Teenagers like Jennifer live in a much different border climate than the one in which their parents grew up in, or even that of teenagers of the 1980s or 1990s. Growing up in the 1960s in Mexico, Reynaldo and his pals hopped over the three strands of barbed-wire at the international line to play baseball, go swimming and ride burros in the U.S. American kids would jump the fence to play in Mexico, too.
Now, fearful their children will be approached by smugglers or caught in a gunbattle between warring drug gangs, parents sometimes lock up IDs and passports required to cross the border.
When Jennifer was a small child, her mother, Rosalva, kept a close watch on her as the sun set because a steady flow of people and smugglers moved through the neighborhood at night. Smugglers used to hide groups of illegal immigrants in the Majalcas' backyard a block from the border, or in a camping trailer parked out back, or even on the roofs of nearby houses.
As Jennifer grew older, the Border Patrol beefed up patrols and fortified fencing, pushing most of the human smuggling traffic out of town. That let the Majalcas and other families who live in border cities to once again sit on their patios at night, walk the dogs and let children outside without fear.

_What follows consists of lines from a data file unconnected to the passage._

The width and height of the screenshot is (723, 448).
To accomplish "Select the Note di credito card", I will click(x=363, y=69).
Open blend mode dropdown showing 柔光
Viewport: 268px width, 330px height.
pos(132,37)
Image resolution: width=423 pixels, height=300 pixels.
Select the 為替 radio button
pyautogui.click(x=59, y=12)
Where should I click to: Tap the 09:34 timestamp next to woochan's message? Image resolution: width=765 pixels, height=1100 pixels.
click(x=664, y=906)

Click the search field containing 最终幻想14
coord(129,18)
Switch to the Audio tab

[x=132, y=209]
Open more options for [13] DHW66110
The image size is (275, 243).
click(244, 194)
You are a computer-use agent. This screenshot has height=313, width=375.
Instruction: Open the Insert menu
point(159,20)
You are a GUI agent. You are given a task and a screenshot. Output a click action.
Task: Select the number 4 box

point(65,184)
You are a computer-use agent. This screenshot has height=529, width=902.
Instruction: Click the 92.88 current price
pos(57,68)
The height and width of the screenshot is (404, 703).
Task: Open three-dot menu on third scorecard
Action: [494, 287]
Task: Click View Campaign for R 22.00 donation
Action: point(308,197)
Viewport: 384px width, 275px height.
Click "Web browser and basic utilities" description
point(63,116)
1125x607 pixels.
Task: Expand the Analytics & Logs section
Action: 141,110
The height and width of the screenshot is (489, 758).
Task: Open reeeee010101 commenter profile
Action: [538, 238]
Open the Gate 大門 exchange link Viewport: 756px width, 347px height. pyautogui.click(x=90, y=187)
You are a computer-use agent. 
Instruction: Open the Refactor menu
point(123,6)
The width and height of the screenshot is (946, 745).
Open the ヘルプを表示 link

The Majalcas echo what most say today in U.S. border cities - they feel totally safe in Douglas. But the fences and heavy border enforcement separate residents from their relatives and friends in Agua Prieta.
"Trust me, there's cool stuff over there," Jennifer says. "There's bowling. The theater, it's like, amazing. There's restaurants for kids to hang out in. But you can't just go by yourself. You have to have someone looking after you because who knows what might happen?"
She says it's sad to see some of her classmates get sucked into smuggling drugs across Arizona's borderlands, the busiest crossing point for marijuana and people on the nearly 2,000-mile U.S.-Mexico border.
One night earlier this year, she saw two boys she knew from school get out of their car, walk to the border fence, pick up loads of dope and load it into the trunk.
"They even did it in front of us, as if it wasn't that obvious," Jennifer says.
They didn't get caught that night, she says. But soon after, they both did.